Pour bien comprendre le cheminement de Jean Monnet, il faut savoir qu’il a connu la guerre de 14 et qu’il s’est battu pour la paix toute sa vie. Il fut, brièvement, secrétaire général adjoint de la SDN. Il y a constaté que la règle de l’unanimité paralyse l’institution. Il la quitte pour se lancer dans les affaires, dans le monde entier et notamment aux États-Unis. Après la guerre, il lance la communauté du charbon et de l’acier avec toujours l’obsession de la coopération entre les pays européens pour éviter la guerre. Les États-Unis, dans le contexte de la guerre froide, que Philippe De Villiers n’évoque jamais mais qui est pourtant fondamentale pour comprendre les années 50, veulent le réarmement allemand. Jean Monnet le refuse et propose la Communauté Européenne de Défense (CED) à laquelle participerait des contingents allemands, mais au sein d’une organisation européenne. Finalement la CED est rejetée par la France et c’est là qu’il lance le comité d’action pour les États-Unis d’Europe auquel participent les forces politiques et syndicales pro-européennes de plusieurs pays, dont la SFIO, la CFTC ou FO pour la France. Ce comité a été soutenu, notamment par la fondation Ford, comme beaucoup d’autres mouvements, organisations et institutions universitaires françaises et européennes à la même époque.
Ce dont il accuse Robert Schuman est proprement scandaleux. Il aurait porté l’uniforme prussien et aurait été ministre de Pétain. Il a porté l’uniforme allemand parce qu’il est né en Moselle qui appartenait, avant 1914, à l’empire allemand. Il n’a été ministre de Pétain que quelques mois, après le vote des pleins pouvoirs. Il appartenait au gouvernement de Paul Reynaud et Pétain, au début, a conservé une grande partie des ministres en place. À peine de retour chez lui, Schuman a été arrêté par la Gestapo et s’il a dû se cacher dans des monastères, c’est pour échapper aux Allemands.
Quant à Walter Hallstein, il a occupé de hautes responsabilités au sein de l’université allemande et s’il a porté un uniforme, c’était celui de la Werhmacht, comme la plupart des Allemands de son âge.
Cap Finistère : Il ne s’agit donc pas d’un livre historique ?

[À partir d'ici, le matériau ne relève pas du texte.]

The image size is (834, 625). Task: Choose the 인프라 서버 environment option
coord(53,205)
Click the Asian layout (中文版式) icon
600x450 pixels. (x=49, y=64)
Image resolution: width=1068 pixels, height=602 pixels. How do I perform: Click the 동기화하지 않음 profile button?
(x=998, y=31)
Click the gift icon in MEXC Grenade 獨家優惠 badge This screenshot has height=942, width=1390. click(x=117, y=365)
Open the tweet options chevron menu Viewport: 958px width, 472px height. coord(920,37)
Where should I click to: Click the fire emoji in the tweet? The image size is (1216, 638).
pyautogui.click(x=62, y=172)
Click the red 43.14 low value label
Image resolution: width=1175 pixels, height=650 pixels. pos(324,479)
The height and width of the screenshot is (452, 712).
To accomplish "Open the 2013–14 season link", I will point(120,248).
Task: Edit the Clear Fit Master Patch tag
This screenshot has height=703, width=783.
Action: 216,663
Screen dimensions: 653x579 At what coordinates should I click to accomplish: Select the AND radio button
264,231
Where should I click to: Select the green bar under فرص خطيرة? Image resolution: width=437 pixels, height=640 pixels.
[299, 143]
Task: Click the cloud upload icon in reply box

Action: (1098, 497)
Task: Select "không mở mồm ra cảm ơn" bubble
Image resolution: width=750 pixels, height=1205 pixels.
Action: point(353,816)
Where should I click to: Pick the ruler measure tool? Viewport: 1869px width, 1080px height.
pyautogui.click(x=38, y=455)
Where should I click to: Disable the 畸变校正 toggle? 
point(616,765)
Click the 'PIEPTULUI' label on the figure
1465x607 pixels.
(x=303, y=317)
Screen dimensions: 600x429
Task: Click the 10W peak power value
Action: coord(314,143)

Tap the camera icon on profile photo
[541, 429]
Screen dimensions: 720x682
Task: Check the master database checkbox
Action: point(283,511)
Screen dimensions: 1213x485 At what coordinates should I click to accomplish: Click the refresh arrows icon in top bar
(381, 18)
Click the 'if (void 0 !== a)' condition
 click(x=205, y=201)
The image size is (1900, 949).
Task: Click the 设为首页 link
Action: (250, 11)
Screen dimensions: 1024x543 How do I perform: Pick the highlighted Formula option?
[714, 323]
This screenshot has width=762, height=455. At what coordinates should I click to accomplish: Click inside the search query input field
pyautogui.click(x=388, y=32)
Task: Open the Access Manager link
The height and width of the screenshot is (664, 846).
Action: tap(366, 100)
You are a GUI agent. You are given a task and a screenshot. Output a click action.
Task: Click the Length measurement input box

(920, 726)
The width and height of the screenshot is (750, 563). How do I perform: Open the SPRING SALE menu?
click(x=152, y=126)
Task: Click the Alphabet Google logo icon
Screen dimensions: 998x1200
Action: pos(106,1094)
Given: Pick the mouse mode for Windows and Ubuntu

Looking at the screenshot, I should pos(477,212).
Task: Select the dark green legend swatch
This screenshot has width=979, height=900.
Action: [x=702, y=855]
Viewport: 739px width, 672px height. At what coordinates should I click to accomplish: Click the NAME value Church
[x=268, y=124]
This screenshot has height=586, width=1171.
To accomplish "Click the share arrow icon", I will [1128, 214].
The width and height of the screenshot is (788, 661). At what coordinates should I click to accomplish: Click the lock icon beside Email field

Maurice Braud : Il est clair que Philippe De Villiers ne s’est pas livré à un exercice historique mais bien à une opération politique qu’il faut dénoncer. Personne n’est dupe : Philippe De Villiers est entré en campagne pour les Européennes. Mais le combat électoral ne justifie pas tout et il faut rappeler, haut et fort, qu’il ne respecte pas la plus élémentaire déontologie qui consiste à vérifier les sources et à replacer les événements dans leur contexte. Son seul but est de disqualifier le projet européen. Avec un égocentrisme démesuré, il tente de faire croire qu’il aurait, seul contre tous, découvert des documents secrets, accréditant ainsi les thèses complotistes.